Florida red tide brevetoxins are sodium channel neurotoxins produced by the dinoflagellate Karenia brevis. When aerosolized, the toxin causes airway symptoms in normal individuals and patients with airway disease, but systematic exposures to define the pulmonary consequences and putative mechanisms are lacking. Here we report the effects of airway challenges with lysed cultures of Karenia brevis (crude brevetoxin), pure brevetoxin-2, brevetoxin-3, and brevetoxin-tbm (brevetoxin-2 minus the side chain) on pulmonary resistance and tracheal mucus velocity, a marker of mucociliary clearance, in allergic and nonallergic sheep. Picogram concentrations of toxin caused bronchoconstriction in both groups of sheep. Brevetoxin-tbm was the least potent, indicating the importance of the side chain for maximum effect.

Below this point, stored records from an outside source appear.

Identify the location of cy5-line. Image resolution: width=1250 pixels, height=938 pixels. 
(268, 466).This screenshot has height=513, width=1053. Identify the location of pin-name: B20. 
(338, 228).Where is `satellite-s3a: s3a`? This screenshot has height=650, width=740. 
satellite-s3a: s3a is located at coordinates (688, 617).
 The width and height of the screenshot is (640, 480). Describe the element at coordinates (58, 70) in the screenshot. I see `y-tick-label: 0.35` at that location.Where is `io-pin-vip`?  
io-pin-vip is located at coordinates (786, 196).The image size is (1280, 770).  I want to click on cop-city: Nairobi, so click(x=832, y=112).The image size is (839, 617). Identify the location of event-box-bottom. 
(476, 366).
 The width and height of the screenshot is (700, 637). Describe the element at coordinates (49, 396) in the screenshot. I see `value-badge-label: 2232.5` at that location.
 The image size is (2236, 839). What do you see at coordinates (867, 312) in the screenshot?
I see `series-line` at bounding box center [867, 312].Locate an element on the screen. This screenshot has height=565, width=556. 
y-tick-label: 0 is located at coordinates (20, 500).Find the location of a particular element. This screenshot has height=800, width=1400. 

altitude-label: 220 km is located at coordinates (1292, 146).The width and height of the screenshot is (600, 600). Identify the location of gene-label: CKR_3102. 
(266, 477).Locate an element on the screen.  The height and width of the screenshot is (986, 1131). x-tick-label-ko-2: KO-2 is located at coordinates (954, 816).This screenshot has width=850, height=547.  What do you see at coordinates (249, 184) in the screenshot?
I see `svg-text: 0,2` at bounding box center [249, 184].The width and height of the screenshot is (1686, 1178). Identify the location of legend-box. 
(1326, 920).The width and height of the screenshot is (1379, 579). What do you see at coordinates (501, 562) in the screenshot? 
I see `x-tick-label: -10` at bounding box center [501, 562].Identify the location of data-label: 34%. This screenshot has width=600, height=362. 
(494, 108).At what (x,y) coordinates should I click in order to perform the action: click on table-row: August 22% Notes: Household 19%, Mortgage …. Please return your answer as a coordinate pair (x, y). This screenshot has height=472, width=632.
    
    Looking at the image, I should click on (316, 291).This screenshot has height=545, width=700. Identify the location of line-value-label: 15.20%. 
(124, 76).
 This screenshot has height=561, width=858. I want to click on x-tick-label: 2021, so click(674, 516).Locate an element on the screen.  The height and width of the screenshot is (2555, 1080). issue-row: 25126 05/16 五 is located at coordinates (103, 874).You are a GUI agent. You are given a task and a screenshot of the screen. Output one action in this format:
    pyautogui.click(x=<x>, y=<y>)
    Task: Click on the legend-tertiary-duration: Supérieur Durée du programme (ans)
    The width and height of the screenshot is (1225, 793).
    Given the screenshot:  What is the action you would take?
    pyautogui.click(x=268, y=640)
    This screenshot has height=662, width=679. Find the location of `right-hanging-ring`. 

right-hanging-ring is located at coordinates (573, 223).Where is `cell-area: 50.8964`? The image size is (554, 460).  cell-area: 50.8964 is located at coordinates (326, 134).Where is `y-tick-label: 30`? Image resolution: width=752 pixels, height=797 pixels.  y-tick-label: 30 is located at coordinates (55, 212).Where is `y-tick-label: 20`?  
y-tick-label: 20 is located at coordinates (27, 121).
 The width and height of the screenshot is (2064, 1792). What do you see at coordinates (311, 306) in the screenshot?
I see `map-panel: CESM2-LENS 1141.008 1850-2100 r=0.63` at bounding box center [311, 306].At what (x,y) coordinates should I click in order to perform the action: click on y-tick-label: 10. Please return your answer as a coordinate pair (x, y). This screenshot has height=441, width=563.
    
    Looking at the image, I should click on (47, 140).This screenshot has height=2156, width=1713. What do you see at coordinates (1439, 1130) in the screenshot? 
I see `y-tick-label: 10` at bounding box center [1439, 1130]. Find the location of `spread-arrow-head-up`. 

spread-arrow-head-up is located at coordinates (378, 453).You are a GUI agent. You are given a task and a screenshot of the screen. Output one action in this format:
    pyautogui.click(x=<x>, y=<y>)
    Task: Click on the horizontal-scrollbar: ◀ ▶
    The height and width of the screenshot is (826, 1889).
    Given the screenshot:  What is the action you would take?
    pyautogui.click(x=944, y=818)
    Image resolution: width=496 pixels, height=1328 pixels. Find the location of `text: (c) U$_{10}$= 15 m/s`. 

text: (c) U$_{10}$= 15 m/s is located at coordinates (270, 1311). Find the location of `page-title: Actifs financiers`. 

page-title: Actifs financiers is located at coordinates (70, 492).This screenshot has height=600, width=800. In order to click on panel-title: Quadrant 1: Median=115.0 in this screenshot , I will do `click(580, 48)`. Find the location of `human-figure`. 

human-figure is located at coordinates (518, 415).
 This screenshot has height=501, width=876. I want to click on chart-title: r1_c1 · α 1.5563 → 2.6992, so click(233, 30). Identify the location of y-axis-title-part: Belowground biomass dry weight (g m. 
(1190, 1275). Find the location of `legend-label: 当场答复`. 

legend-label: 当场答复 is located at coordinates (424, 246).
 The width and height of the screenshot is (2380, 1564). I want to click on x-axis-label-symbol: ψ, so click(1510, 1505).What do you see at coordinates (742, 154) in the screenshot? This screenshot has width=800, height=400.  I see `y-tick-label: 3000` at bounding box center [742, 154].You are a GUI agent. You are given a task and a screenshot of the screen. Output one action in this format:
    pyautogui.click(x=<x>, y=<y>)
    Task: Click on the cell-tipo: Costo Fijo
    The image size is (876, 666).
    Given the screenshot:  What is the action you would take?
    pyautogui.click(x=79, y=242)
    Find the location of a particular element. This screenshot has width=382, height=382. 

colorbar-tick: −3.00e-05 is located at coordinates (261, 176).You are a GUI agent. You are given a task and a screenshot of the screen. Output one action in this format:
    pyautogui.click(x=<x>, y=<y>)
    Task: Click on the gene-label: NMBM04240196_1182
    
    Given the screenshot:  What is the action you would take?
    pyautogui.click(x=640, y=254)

Both histamine H(1)- and cholinergic-mediated pathways contributed to the bronchoconstriction. A synthetic antagonist, beta-naphthoyl-brevetoxin-3, and brevenal, a natural antagonist, inhibited the bronchoconstriction. Only crude brevetoxin and brevetoxin-3 decreased tracheal mucus velocity; both antagonists prevented this. More importantly, picomolar concentrations of the antagonists alone improved tracheal mucus velocity to the degree seen with mM concentrations of the sodium channel blocker amiloride. Thus, Karenia brevis, in addition to producing toxins that adversely affect the airways, may be a source of agents for treating mucociliary dysfunction.

Figure 1

Structures of PbTx-2, PbTx-3, PbTx-tbm, β-naphthoyl-PbTx-3, and brevenal.

Figure 2

Effect of inhaled toxins on pulmonary resistance (Rl) in allergic sheep. All toxins caused significant (p < 0.05, analysis of variance) concentration-dependent increase in Rl. Values are mean ± SEM for 6–12 sheep. *p < 0.05 versus all other toxins.

Figure 3

Time course of Rl response to inhaled PbTx-3 in allergic sheep. Values are mean ± SEM for 4 sheep. *p < 0.05 versus baseline (BSL). P-PbTx-3 = post-PbTx-3.

Figure 4

Effects of inhaled PbTx-3 on Rl in allergic (n = 7) and nonallergic (n = 4) sheep. Values are mean ± SEM. There were no differences between the groups.

Figure 5

Effect of β-naphthoyl-PbTx-3 on toxin-induced bronchoconstriction in allergic sheep. Data are presented as mean ± SEM % inhibition of the maximum response to 10 pg/ml PbTx-2 and PbTx-3. The IC₅₀ of β-naphthoyl-PbTx-3 for PbTx-2 and PbTx-3 was 6.9 and 7.9 pg/ml, respectively (calculated by interpolation from the mean curve). Values are for 4–7 sheep at each concentration. *p < 0.05 versus 1 and 3 pg/ml; ^p < 0.05 versus 10 pg/ml; + p < 0.05 versus 1 pg/ml.

Figure 6

Effect of brevenal on toxin-induced bronchoconstriction in allergic sheep. Data are presented as mean ± SEM % inhibition of the maximum response to 10 pg/ml PbTx-2 and PbTx-3. The IC₅₀ of brevenal for PbTx-2 and PbTx-3 was 10 and 44 pg/ml, respectively (by interpolation from the mean curve). Values are for 4–7 sheep at each concentration. *p < 0.05 versus 3 pg/ml; + p < 0.05 versus 3 and 10 pg/ml.

Figure 7

Effect of toxins on tracheal mucus velocity (TMV) in allergic sheep. Only PbTx-3 and crude PbTx reduced TMV. Values are mean ± SEM for 4–5 sheep. *p < 0.05 versus vehicle.

Figure 8

Effect of toxin antagonists and amiloride on TMV in allergic sheep. All agents increased TMV over the first 30 minutes after challenge. Amiloride was given at a dose of 3 mM; β-naphthoyl-PbTx-3 and brevenal were given at a concentration of 100 pg/ml. Values are mean ± SEM for 4–6 sheep. *p < 0.05 versus baseline (pretreatment value).